Mises Wire

Incentives, Income, and Welfare

Henry Hazlitt

[Editor’s Note: The debate over the effects of the Affordable Care Act on incentives to work continues. In this selection from Chapter 11 of Man vs. The Welfare State (1969), Henry Hazlitt discusses some impacts of welfare programs on incentives.] by Henry Hazlitt 

I should like to return here to the question of incentives. I have already pointed out how the guaranteed income plan, if adopted in the form that its advocates propose, would lead to wholesale idleness and pauperization among nearly all those earning less than the minimum guarantee, and among many earning just a little more. But in addition to the erosion of the incentive to work, there would be just as serious an erosion of the incentive to save. The main reason most people save is to meet possible but unforeseeable contingencies, such as illness, accidents, or the loss of a job. If everyone were guaranteed a minimum cash income by the government, this main incentive for saving would disappear. The important habit of saving might disappear with it.

The more affluent minority, it is true, also save toward a retirement income in old age or for supplementary income in their working years. But with the prevalence of a guaranteed-income system, this type of saving also would be profoundly discouraged. This would be certain to mean a reduction in both the nation’s capital  accumulation and the investment in more and new and better tools, plants and equipment upon which all of us depend for increased national productivity, increased real wages, more lucrative employment, and economic progress in general. We might even enter an era of net capital consumption. In other words, the long-term effect of a guaranteed-income plan would be to increase poverty, not to reduce it.

It is important to point out that to be concerned with the destructive effects of a guaranteed-income program on the incentives of people to work and save, is not to pass a wholesale moral judgment on the present poor. We must avoid on the one hand the sweeping assumption, sometimes made by conservatives, that the poor have no one to blame for their poverty but themselves, and yet resist on the other hand the frequent sweeping “liberal” assumption that all the poor or jobless are poor or jobless “through no fault of their own.” The only realistic presumption is that some people are poor or jobless through no fault of their own, that some are poor or jobless entirely through fault of their own, but that the great majority are poor or jobless through various complicated mixtures of misfortune and personal mistakes or shortcomings.
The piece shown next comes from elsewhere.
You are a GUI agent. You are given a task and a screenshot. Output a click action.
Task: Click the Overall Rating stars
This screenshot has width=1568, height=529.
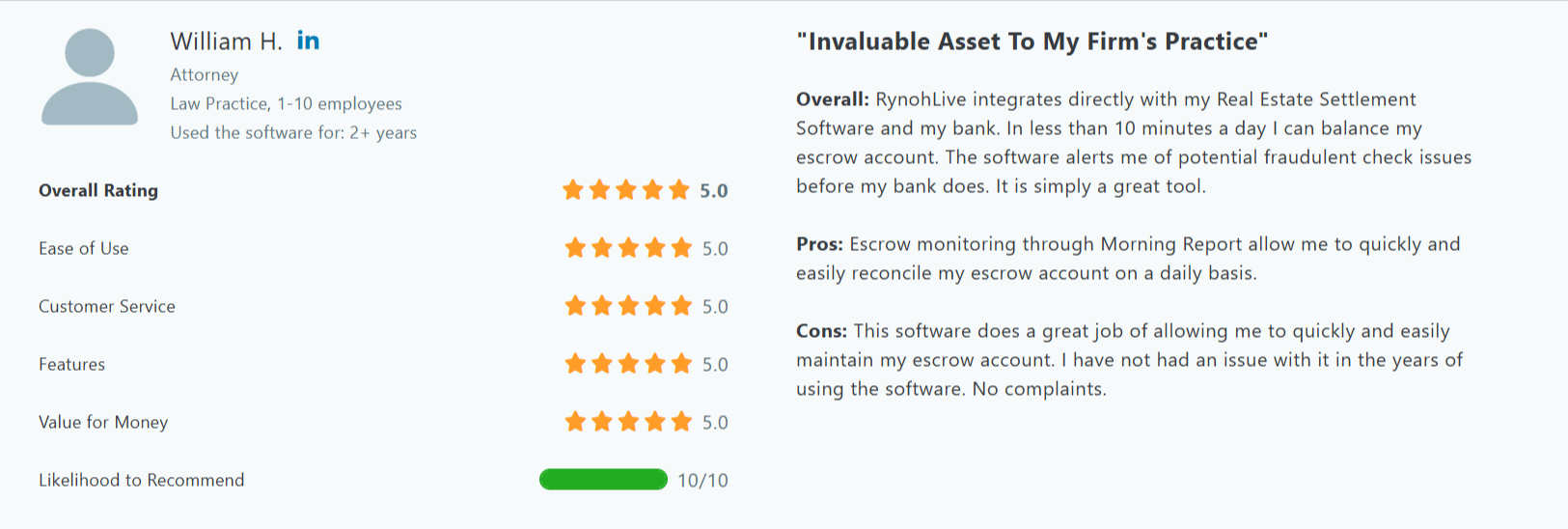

These mixtures differ in each case, ranging from those in which misfortune predominates to those in which personal shortcomings predominate. If we must simplify, we come back to the old Victorian distinction between the “deserving” and the “undeserving” poor. People today are justifiably reluctant to state the distinction in moral terms. Nevertheless, the distinction between those who are trying to cure their poverty by their own efforts, and those who are not, is vital for any workable solution of the problem of poverty. The central vice is that they ignore this distinction. The result of all the guaranteed-income and “negative income  tax” schemes is that these schemes would destroy incentives on a wholesale scale, and therefore have the opposite of their intended effect.

It is not merely the effect of guaranteed-income proposals in undermining the incentives of those earning less than the guarantee that we need to be concerned about, but the effect of such proposals in undermining the incentives of those much further up in the income scale. For they would not only be deprived of the benefits that they saw millions of others getting. It is they who would be expected to pay these benefits, through the imposition upon them of far more burdensome income taxes than they were already paying. If these taxes were steeply progressive in proportion to income, as is probable, they would discourage long hours and unusual effort.
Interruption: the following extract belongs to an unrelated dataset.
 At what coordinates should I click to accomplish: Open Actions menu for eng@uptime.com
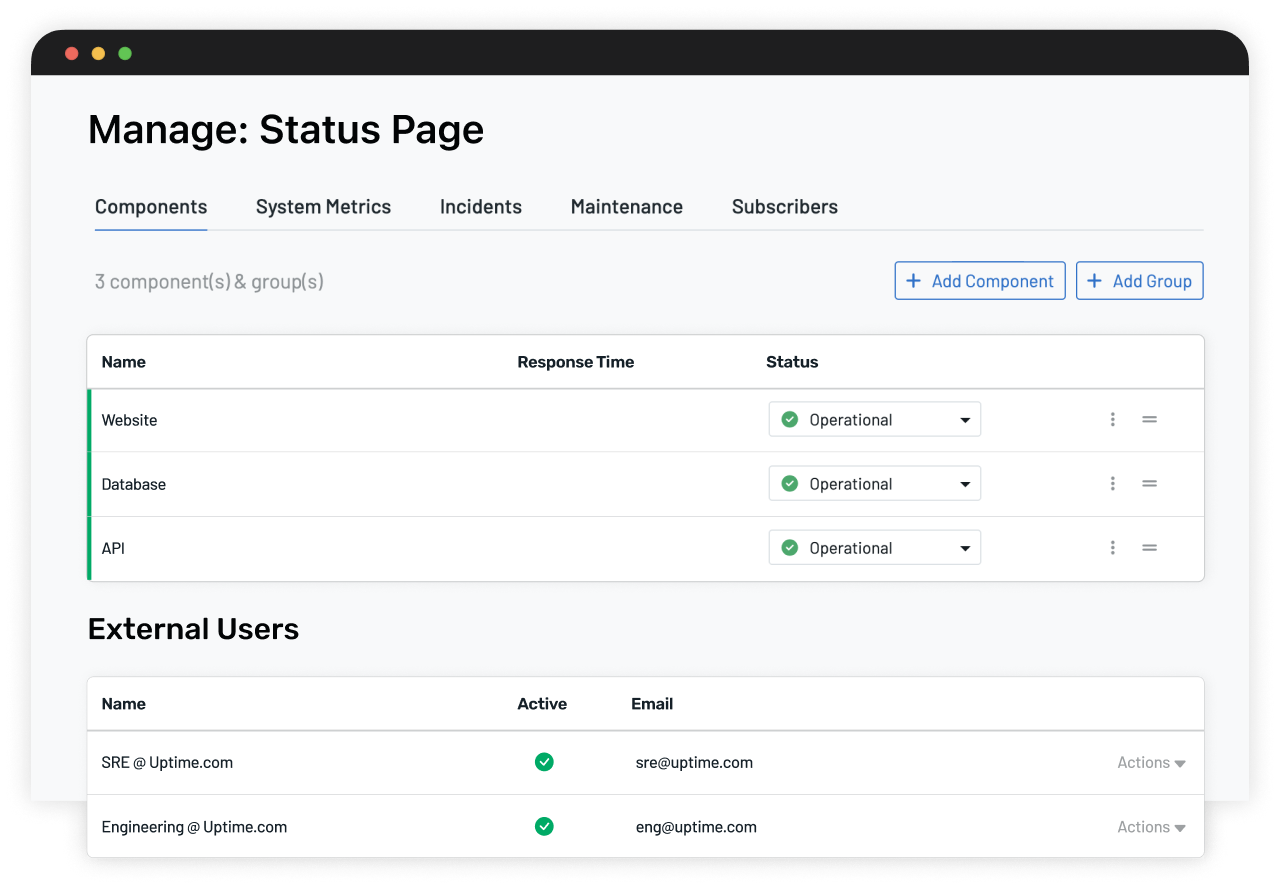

It is difficult to make any precise estimate of the effect of a given income tax rate in discouraging or reducing work and production. Different individuals will, of course, be differently affected. The activities of a man whose whole income comes in the form of a single salary from a single job will be differently affected than those of a surgeon, a doctor, a writer, an actor, an architect, or anyone whose income varies with the number of assignments he is willing to undertake or clients he is willing to serve.